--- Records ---

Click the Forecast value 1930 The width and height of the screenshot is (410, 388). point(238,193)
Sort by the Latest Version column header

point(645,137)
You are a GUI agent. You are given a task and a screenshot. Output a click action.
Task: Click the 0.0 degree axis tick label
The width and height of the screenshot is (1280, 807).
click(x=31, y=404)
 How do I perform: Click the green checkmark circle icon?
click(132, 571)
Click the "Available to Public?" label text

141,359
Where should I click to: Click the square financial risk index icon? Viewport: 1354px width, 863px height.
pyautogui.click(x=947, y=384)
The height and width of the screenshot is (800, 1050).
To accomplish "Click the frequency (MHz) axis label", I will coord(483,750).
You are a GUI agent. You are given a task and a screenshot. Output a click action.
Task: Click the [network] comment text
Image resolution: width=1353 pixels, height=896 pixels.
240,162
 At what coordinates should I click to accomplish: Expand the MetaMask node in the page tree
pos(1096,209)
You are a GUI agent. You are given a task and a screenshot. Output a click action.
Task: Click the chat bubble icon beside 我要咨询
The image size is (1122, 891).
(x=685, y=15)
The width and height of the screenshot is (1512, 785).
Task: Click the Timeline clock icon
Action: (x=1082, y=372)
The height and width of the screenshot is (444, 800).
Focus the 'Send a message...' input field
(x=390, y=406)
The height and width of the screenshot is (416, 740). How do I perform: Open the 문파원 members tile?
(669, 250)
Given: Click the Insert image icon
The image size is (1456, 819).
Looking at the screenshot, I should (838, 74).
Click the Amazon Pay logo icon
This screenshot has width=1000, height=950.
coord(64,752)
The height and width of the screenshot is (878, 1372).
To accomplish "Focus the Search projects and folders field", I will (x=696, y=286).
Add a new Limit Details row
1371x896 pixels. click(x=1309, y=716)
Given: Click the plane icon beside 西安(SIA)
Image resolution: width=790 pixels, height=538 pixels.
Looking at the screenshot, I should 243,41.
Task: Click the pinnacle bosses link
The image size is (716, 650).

--- TASK STATEMENT ---
Print everything in the listing from the line containing "The height and width of the screenshot is (416, 740)." down to the line containing "1371x896 pixels. click(x=1309, y=716)", reproducing those lines exactly, both ends included.

--- SOLVED EXERCISE ---
The height and width of the screenshot is (416, 740). How do I perform: Open the 문파원 members tile?
(669, 250)
Given: Click the Insert image icon
The image size is (1456, 819).
Looking at the screenshot, I should (838, 74).
Click the Amazon Pay logo icon
This screenshot has width=1000, height=950.
coord(64,752)
The height and width of the screenshot is (878, 1372).
To accomplish "Focus the Search projects and folders field", I will (x=696, y=286).
Add a new Limit Details row
1371x896 pixels. click(x=1309, y=716)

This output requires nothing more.